Collected data entries:

:::

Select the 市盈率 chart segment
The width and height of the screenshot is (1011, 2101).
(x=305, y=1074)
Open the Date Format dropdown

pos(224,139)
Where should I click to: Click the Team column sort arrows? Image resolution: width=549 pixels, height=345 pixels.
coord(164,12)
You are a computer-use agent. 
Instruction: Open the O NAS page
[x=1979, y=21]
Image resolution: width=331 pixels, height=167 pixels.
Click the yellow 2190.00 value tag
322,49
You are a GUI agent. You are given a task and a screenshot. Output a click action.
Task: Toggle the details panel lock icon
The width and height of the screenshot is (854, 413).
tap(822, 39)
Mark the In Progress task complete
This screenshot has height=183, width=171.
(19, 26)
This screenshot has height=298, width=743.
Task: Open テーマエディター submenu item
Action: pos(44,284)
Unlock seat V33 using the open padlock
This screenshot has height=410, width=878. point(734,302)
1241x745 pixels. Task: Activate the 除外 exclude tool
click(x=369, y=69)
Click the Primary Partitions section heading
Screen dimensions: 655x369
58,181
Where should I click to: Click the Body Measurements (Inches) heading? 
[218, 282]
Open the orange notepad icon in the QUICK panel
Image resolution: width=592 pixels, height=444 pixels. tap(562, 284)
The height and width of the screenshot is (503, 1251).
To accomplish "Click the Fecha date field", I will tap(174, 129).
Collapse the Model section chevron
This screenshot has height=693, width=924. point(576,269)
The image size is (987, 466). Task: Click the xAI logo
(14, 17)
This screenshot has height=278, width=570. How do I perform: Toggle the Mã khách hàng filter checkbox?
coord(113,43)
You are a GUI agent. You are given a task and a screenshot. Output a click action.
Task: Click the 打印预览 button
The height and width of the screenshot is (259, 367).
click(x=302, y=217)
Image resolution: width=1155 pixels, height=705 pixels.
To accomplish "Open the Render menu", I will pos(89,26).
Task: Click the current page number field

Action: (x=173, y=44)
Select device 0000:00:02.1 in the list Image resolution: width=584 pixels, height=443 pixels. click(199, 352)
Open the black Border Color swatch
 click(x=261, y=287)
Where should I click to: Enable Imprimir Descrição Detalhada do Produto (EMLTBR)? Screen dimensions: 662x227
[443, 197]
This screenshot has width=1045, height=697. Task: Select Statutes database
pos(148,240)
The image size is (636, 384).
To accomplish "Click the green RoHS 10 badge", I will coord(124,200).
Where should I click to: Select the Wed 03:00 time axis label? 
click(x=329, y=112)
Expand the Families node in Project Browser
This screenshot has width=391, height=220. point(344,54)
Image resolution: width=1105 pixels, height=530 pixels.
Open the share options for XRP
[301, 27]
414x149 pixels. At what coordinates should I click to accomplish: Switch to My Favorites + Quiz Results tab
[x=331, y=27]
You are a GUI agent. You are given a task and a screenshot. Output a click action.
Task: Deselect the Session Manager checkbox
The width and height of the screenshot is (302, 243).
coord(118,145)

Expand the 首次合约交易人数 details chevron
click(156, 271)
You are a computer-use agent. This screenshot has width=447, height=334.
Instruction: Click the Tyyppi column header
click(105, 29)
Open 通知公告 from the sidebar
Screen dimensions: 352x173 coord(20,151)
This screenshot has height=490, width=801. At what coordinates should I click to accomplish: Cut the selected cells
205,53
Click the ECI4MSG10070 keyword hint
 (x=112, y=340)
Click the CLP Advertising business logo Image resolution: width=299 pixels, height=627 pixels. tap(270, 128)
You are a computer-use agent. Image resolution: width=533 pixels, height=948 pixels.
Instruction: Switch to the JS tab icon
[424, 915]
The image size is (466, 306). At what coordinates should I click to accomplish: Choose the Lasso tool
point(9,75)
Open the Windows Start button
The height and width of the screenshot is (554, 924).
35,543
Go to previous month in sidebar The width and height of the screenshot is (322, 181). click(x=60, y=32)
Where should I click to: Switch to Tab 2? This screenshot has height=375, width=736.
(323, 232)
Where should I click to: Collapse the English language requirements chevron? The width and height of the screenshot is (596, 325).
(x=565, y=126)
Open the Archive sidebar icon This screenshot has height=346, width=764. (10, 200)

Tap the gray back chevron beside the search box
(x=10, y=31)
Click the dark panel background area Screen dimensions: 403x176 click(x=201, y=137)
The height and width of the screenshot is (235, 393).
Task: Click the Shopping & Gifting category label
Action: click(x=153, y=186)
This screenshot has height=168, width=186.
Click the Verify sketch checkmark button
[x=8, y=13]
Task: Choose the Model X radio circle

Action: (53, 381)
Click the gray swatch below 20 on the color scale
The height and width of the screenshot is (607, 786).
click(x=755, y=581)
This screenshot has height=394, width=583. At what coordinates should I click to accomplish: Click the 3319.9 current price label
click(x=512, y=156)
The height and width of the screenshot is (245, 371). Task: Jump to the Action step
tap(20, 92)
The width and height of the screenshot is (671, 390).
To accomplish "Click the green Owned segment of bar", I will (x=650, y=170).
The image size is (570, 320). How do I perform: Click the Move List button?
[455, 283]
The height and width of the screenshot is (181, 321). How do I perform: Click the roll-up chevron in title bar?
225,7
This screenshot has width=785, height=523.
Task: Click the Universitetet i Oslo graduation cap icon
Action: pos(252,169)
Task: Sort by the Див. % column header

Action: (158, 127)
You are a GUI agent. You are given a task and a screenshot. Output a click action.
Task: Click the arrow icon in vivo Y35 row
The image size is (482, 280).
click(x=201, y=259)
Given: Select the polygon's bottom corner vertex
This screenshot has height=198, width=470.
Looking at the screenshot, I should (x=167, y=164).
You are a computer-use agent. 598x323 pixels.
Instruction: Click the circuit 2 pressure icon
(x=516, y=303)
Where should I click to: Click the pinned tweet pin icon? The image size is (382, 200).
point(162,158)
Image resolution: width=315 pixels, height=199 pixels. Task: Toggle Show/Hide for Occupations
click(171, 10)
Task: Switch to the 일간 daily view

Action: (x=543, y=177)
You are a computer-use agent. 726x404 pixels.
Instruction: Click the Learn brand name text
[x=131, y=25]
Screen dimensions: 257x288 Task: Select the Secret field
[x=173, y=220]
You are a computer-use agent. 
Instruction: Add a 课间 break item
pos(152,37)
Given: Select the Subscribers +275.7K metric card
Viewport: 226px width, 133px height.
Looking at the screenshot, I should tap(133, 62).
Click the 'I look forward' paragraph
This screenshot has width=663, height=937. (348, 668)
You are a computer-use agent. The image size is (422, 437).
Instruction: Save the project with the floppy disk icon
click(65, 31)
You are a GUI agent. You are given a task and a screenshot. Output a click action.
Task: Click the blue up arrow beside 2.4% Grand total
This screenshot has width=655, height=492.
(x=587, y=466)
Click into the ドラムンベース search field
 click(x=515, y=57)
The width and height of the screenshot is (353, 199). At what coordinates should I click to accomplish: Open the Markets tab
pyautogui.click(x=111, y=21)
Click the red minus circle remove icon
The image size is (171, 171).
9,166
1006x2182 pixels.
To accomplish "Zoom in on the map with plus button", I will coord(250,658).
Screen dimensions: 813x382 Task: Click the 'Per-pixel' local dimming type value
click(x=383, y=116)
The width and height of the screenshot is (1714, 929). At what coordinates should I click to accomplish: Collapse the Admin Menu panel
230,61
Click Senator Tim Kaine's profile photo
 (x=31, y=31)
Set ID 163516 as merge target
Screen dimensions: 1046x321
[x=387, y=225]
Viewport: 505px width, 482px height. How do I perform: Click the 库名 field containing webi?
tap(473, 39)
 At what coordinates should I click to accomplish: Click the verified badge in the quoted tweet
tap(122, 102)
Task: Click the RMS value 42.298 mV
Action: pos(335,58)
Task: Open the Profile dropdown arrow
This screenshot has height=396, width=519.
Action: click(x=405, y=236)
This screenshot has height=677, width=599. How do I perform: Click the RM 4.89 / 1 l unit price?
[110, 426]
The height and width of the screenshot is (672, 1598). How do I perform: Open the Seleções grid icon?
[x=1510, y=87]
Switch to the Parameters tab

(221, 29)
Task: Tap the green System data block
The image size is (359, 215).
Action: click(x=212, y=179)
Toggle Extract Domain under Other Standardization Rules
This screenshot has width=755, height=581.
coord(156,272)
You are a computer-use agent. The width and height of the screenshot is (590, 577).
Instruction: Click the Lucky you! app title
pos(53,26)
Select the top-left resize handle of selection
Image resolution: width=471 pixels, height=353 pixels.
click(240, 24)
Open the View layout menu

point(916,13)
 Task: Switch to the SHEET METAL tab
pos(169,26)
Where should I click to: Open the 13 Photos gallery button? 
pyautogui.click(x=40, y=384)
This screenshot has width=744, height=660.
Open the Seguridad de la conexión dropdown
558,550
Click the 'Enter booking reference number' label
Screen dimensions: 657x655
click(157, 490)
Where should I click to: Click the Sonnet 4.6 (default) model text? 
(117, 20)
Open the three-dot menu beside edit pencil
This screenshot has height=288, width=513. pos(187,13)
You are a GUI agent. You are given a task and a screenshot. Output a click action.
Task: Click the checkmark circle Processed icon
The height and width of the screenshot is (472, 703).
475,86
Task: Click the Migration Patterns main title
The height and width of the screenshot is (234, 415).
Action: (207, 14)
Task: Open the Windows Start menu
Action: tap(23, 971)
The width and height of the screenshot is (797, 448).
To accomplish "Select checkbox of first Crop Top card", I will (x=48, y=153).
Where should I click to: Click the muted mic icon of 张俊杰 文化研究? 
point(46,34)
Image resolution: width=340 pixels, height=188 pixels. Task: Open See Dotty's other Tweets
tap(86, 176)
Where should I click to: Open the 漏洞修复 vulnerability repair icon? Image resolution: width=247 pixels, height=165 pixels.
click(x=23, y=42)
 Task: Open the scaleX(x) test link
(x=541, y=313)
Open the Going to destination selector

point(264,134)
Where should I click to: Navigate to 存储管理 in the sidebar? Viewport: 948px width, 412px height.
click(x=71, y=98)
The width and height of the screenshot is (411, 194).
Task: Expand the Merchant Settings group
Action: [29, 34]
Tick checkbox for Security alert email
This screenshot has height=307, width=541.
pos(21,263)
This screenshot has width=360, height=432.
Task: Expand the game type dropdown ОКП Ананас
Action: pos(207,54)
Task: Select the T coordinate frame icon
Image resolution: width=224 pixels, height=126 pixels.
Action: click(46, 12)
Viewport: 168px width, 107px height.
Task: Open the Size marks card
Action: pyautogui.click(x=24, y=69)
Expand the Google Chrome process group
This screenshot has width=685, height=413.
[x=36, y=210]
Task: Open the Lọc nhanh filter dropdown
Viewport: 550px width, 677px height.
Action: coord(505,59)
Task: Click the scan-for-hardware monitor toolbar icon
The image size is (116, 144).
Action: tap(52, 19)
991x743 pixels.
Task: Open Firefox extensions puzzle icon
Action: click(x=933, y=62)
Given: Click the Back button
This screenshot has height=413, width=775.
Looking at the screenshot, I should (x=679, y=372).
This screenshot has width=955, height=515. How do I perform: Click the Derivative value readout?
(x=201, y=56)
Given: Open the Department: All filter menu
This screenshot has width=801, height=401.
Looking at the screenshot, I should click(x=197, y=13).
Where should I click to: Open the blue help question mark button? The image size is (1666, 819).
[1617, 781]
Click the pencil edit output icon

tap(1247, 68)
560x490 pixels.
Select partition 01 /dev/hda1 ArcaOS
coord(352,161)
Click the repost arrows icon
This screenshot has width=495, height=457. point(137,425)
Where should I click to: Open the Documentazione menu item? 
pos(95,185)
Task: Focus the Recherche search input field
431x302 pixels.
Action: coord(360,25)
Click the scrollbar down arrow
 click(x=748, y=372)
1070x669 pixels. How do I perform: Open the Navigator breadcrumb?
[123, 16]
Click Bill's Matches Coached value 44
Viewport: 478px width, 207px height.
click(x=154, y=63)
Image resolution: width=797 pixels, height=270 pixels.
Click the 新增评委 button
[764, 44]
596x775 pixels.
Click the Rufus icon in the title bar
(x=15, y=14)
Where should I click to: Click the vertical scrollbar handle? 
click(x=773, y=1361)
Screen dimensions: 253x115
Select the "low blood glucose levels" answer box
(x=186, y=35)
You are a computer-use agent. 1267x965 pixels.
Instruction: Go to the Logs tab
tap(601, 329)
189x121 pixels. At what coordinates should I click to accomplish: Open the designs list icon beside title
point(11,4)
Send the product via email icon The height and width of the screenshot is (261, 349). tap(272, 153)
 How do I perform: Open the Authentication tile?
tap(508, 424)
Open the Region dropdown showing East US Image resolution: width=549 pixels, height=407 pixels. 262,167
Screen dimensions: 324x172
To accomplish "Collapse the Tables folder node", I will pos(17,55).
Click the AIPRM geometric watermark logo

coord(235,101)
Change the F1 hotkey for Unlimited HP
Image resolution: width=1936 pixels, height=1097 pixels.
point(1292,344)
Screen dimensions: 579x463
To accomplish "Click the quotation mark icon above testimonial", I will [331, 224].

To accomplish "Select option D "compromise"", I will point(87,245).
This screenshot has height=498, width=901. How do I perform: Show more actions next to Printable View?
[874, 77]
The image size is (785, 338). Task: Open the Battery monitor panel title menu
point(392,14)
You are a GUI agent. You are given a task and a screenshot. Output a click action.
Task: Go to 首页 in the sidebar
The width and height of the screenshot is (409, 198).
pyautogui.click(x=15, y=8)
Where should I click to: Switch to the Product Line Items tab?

:::

● **What is required**: Take every line from the data that includes the word "green".

● **Response to this exercise**:
To accomplish "Click the green RoHS 10 badge", I will coord(124,200).
To accomplish "Click the green Owned segment of bar", I will (x=650, y=170).
Task: Tap the green System data block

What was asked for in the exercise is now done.